Sometimes, Goff said, McVay utilizes all of the allotted time. Others he uses only five or 10 seconds.
McVay said he communicates with Goff the same way he did with quarterbacks Kirk Cousins and Colt McCoy with the Washington Redskins, and that various tempos of the offense dictate how much time he spends communicating with Goff.
He dismissed reports that intimated he was solely responsible for Goff’s success at the line of scrimmage.
“To say that I’m in his ear the whole time, that wouldn’t be the case,” McVay said.
Said Goff: “There’s plenty of times where it gets below 15 and we have to ad-lib a little bit.”
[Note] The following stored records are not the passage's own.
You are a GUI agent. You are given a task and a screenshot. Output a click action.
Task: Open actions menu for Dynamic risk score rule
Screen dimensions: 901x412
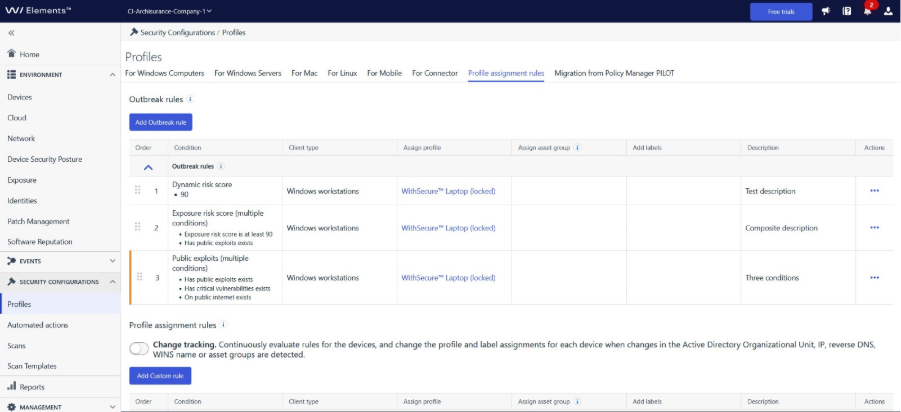[x=875, y=191]
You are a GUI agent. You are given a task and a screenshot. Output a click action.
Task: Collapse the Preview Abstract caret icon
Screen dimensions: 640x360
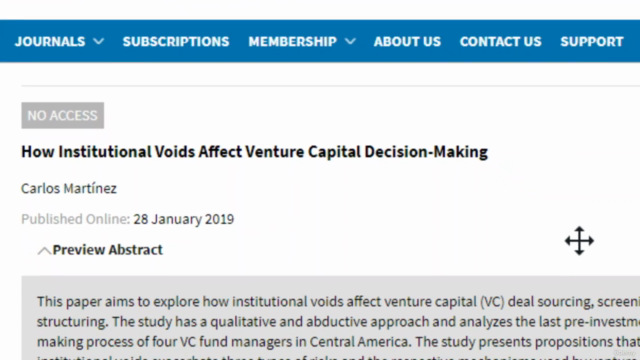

Whatever the case, it’s working.
After struggling in seven starts last season under former coach Jeff Fisher and offensive coordinator Rob Boras, Goff is flourishing.
He has passed for 2,964 yards and 18 touchdowns, with five interceptions. He is completing 62% of his passes going into Sunday’s road game against the Arizona Cardinals.
“We talk about it all the time,” McVay said, “the quarterbacks being an extension of the coaching staff.
“And that’s certainly what Jared has become.”
McVay’s scheme and play-calling have fast-tracked Goff’s development.
Goff also has benefited from improved offensive line play, Cardinals coach Bruce Arians said.
“Last year he hardly had a chance to stand in there and throw it,” Arians said during a teleconference. “But, the running game and then his pocket presence — he knows exactly where he’s going with the football, and he’s got that great arm and if you let him sit still in that pocket he’s going to kill you.”
McVay’s communication with Goff at the line of scrimmage was not unusual, Arians said.
“It’s not the first time it’s been done, that’s for sure,” he said. “When you have a young quarterback in a new system it helps tremendously.
“You wish you could talk to him all the way to five seconds.”
The last time Goff faced the Cardinals he completed 22 of 37 passes for 235 yards and a touchdown, with one interception, in a 33-0 rout at London.
He has remained efficient, passing for more than 300 yards three times in the last four games.
Goff’s touchdown pass last week to Reynolds, McVay said, was an example of Goff turning a poor play call by the coach into a success.
“That was all him,” McVay said, adding, “That’s good players making a bad play call look very good right there.”